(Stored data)

—————

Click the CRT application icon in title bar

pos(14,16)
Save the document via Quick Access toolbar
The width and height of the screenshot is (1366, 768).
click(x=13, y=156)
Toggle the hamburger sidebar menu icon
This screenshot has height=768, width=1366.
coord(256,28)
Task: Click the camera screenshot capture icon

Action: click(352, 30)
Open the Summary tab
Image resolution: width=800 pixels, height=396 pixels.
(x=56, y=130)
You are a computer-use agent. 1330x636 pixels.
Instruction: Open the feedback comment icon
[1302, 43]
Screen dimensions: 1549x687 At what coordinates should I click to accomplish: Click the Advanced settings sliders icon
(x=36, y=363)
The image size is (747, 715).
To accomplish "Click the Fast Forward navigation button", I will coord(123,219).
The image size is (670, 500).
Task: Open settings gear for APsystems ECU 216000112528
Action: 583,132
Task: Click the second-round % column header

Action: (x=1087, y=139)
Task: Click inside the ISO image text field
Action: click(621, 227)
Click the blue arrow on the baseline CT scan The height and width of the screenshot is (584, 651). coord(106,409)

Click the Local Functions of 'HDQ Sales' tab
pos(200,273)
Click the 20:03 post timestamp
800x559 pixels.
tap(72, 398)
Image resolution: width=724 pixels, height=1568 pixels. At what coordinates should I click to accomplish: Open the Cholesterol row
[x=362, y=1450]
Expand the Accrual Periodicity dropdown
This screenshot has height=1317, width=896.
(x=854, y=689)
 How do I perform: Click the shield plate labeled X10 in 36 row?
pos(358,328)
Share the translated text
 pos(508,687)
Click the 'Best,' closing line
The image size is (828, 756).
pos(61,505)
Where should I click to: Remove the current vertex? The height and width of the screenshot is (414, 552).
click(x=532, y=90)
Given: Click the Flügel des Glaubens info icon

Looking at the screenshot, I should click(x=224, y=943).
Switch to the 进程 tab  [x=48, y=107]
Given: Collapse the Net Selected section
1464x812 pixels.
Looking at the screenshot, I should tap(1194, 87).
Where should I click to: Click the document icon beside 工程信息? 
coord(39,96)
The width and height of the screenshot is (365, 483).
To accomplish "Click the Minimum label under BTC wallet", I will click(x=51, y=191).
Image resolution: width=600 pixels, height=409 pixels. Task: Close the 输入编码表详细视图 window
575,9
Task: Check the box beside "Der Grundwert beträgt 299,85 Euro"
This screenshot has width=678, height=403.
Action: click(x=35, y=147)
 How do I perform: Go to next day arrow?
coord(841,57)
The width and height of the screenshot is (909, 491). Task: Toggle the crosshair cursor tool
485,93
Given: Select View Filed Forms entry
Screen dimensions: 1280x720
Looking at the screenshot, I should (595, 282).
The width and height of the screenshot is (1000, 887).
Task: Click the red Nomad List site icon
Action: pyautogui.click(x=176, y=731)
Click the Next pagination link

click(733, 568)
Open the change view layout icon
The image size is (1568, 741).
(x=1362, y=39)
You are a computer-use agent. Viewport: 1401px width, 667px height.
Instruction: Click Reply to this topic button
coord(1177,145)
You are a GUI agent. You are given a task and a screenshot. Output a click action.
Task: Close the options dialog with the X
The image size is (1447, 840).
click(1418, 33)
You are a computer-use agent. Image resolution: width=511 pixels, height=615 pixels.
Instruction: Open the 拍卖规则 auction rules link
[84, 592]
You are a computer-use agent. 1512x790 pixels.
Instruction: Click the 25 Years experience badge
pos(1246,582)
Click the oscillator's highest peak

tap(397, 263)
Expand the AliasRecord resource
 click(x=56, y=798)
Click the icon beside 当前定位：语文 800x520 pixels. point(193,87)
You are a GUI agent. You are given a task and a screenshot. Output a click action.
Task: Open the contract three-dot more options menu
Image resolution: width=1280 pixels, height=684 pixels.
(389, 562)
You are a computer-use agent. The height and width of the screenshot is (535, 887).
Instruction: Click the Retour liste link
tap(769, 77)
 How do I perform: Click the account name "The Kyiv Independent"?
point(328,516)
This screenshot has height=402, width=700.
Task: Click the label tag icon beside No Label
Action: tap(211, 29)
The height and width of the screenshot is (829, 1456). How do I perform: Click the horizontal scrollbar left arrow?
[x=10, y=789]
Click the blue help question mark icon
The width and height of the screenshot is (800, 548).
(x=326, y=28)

—————

▸ Problem description
Lines holding "options": copy each one from the records above.

▸ Exercise answer
Task: Close the options dialog with the X
Task: Open the contract three-dot more options menu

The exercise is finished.